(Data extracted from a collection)

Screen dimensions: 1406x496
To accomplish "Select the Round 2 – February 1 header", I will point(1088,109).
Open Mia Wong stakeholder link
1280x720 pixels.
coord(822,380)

▶ Task objective: Every single record is to be set down again, unaltered.

▶ Solution:
Screen dimensions: 1406x496
To accomplish "Select the Round 2 – February 1 header", I will point(1088,109).
Open Mia Wong stakeholder link
1280x720 pixels.
coord(822,380)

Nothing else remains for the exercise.